‘Mick the Miner’ goes after Vale's nickel assets

‘Mick the Miner’ goes after Vale's nickel assets

This is not the first time Mick Davis has tried to buy assets from one of the world's top miners. BHP and Anglo American are some of the big names on its past attempts list.

Former Xstrata boss Mick Davis is mulling a bid for the nickel business of Brazil’s Vale (NYSE:VALE), the world’s No.1 producer of the metal, in an ongoing effort to turn his investment vehicle X2 Resources into a midsize metal and mining group.

“Mick The Miner”, as he is also known in the industry, built Xstrata into one of the world’s biggest mining firms and has been staging a comeback ever since he sold the company to Glencore for $27 billion in 2013.

By September of the same year, he established X2 Resources, which has already raised almost $5 billion from a number of private investors. However his war chest has yet to be put to use.

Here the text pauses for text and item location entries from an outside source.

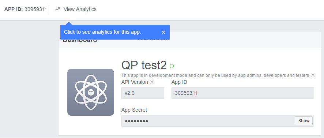Open the View Analytics link
The image size is (324, 138).
pyautogui.click(x=80, y=9)
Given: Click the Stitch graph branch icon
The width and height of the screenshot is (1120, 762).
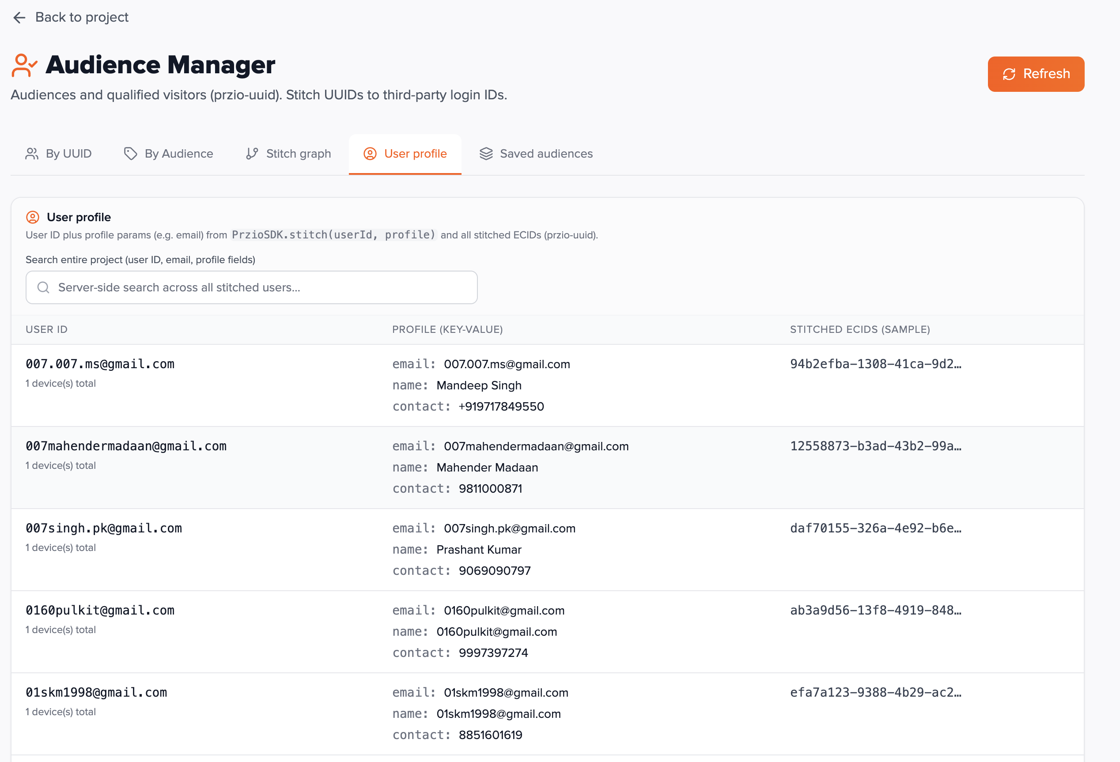Looking at the screenshot, I should pos(252,154).
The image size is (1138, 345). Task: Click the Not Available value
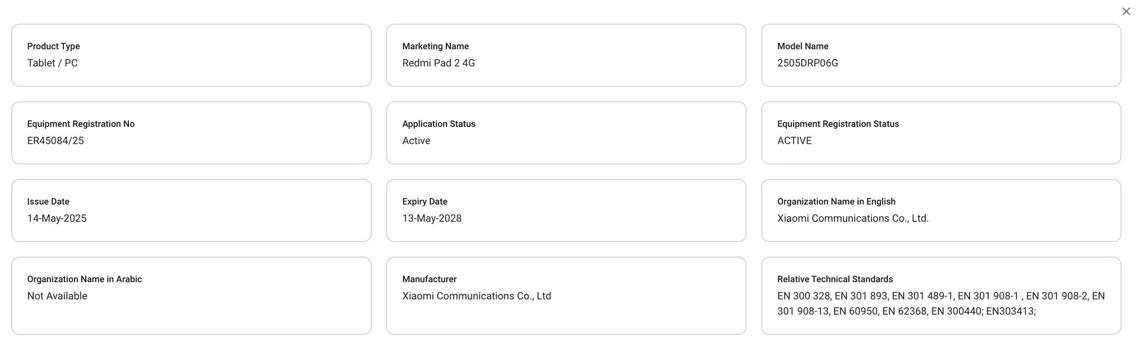(x=57, y=296)
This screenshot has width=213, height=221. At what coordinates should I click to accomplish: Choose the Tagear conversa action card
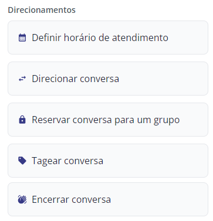[108, 161]
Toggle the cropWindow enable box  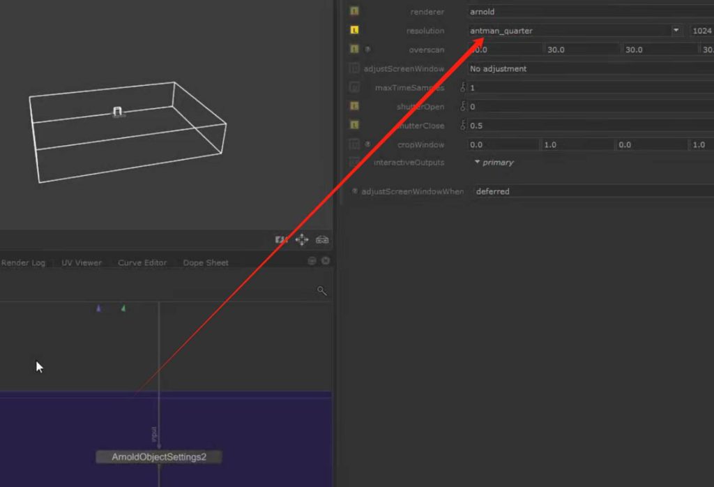click(x=354, y=144)
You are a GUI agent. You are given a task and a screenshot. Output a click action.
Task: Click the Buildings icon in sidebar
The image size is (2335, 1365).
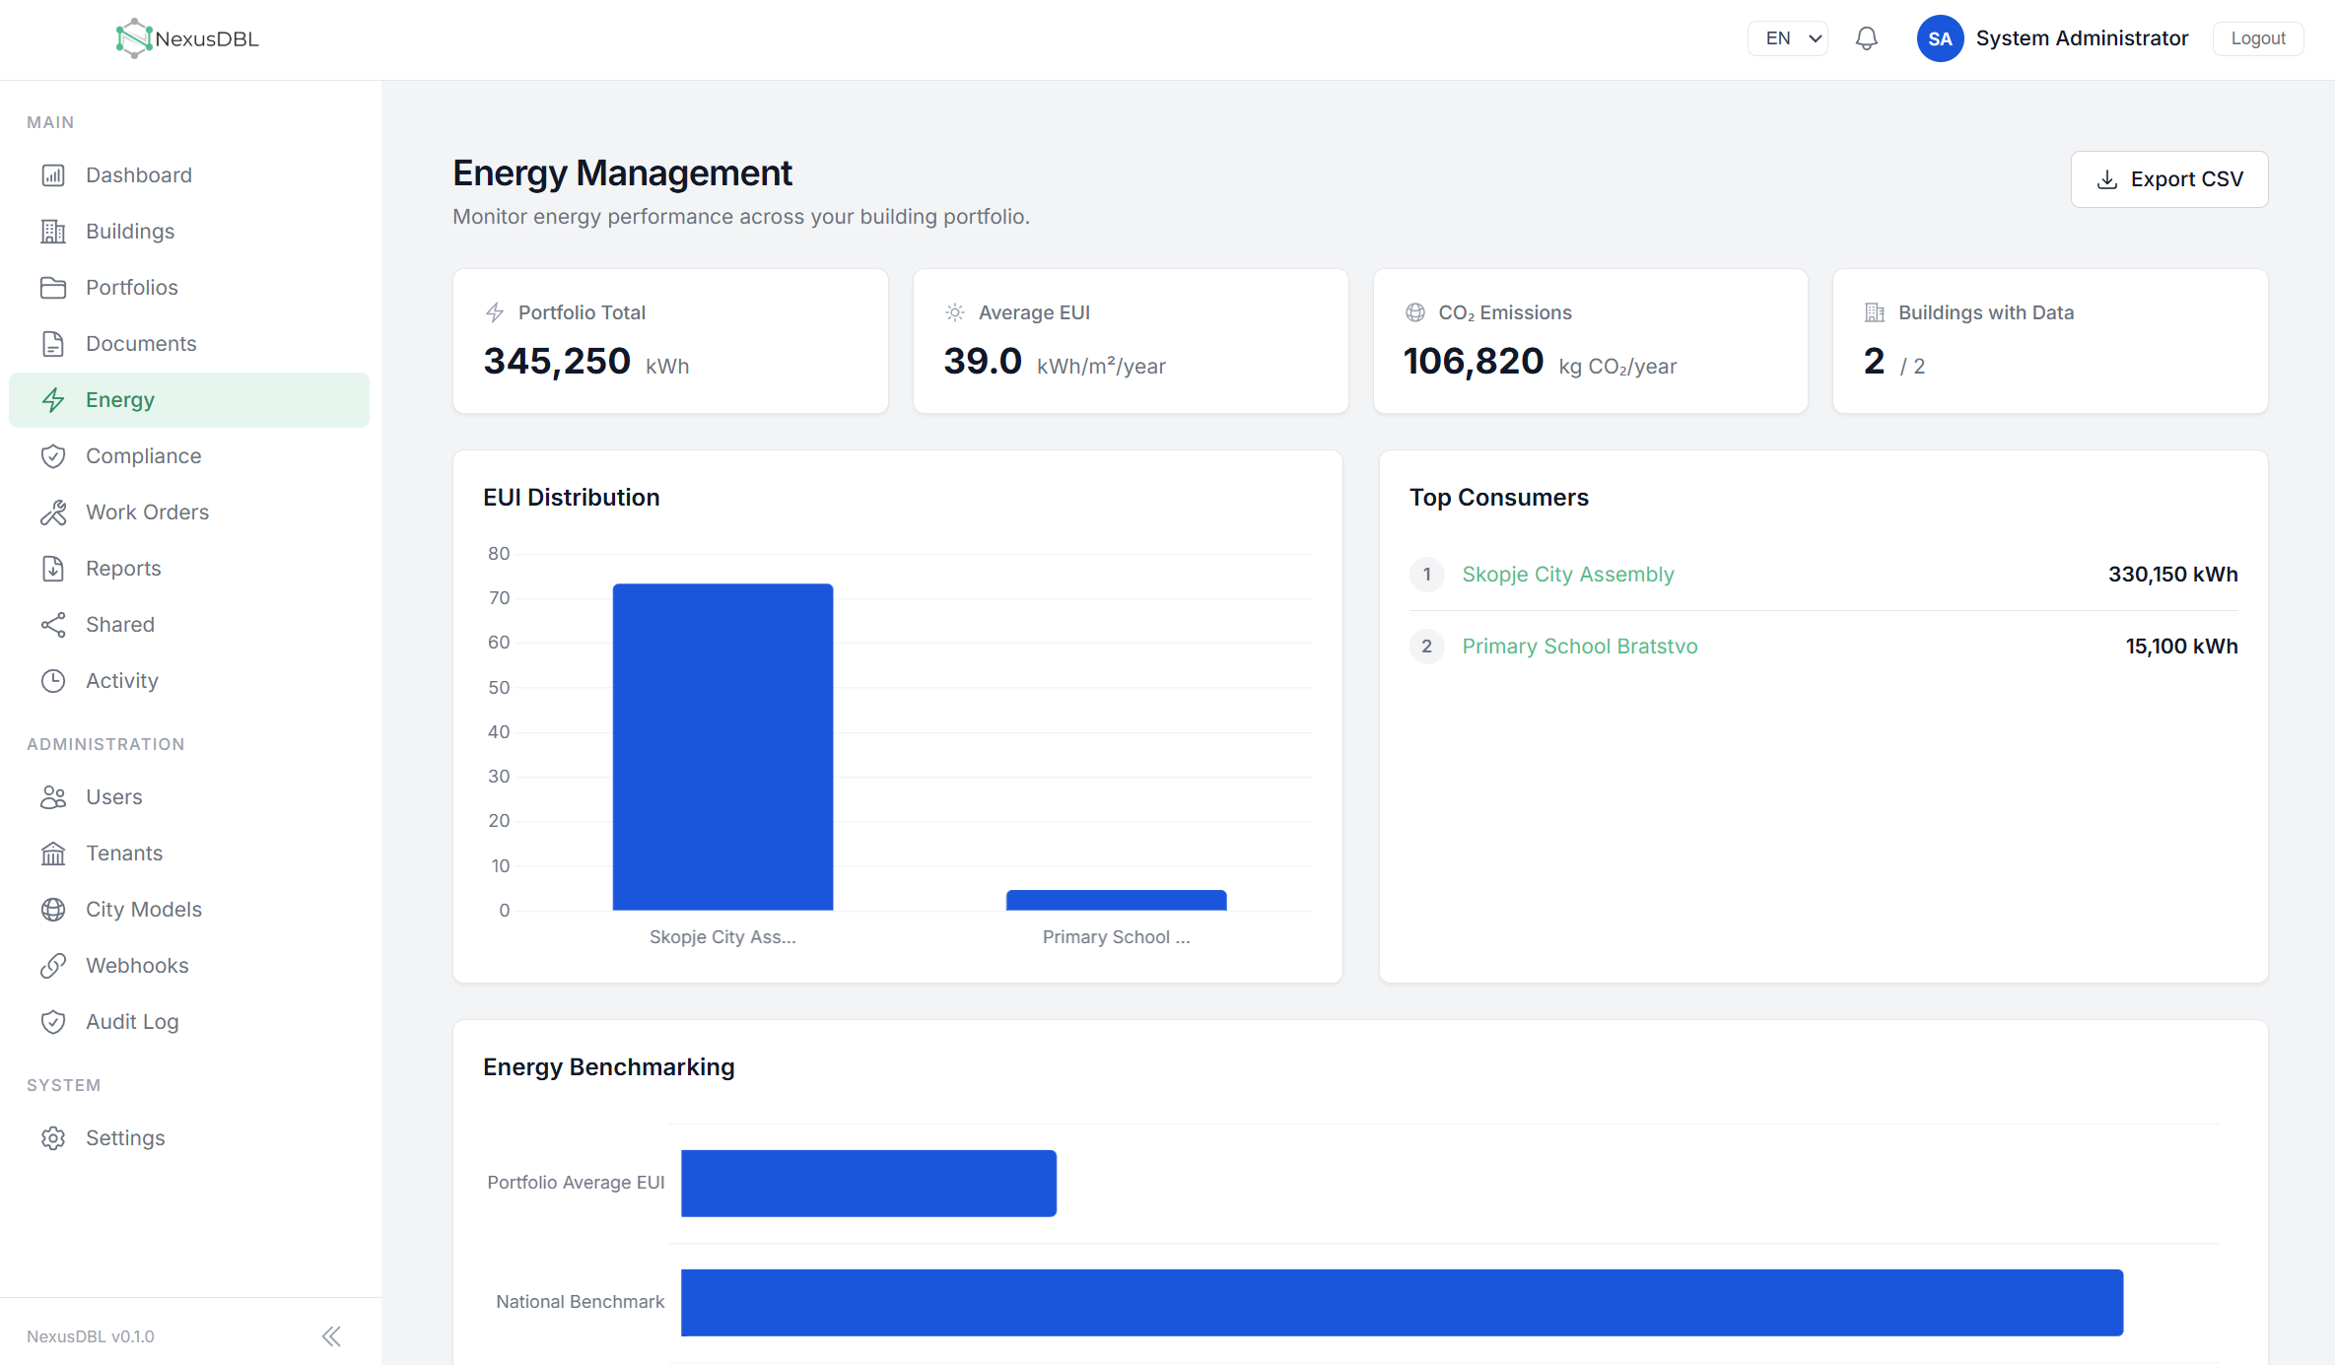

Now, Bloomberg reports that the mining veteran is considering bidding for the nickel business of Vale, which it is valued at between $5 billion and $7billion.

Third time's the charm?

This is not the first time Davis has tried to buy assets from one of the world's top miners. The entrepreneur is said to have already tried (and failed) to pick up BHP’s unloved assets that will go in the split. He is also said to have approached Anglo American in November, trying to grab some of company’s assets including copper mines in Chile, Brazilian nickel mines and a few coal operations.

The 56-year-old South African and the rest of the team behind X2, which also involves former Xstrata finance director Trevor Reid, believe the firm could profit from picking up assets other mining companies, under financial strain of getting funds for ongoing projects, are forced to sell at very low price.

Davis is only one of the many former chiefs of mining companies who have recently launched investment vehicles.

Ex-Barrick Gold (TSX, NYSE: ABX) boss, Aaron Regent, is another one who has grab headlines this month as earlier this month he struck his first deal, spending $500 million in a niobium mine and rare earth deposit from Canadian miner Iamgold Corp. (TSX: IMG) (NYSE:IAG).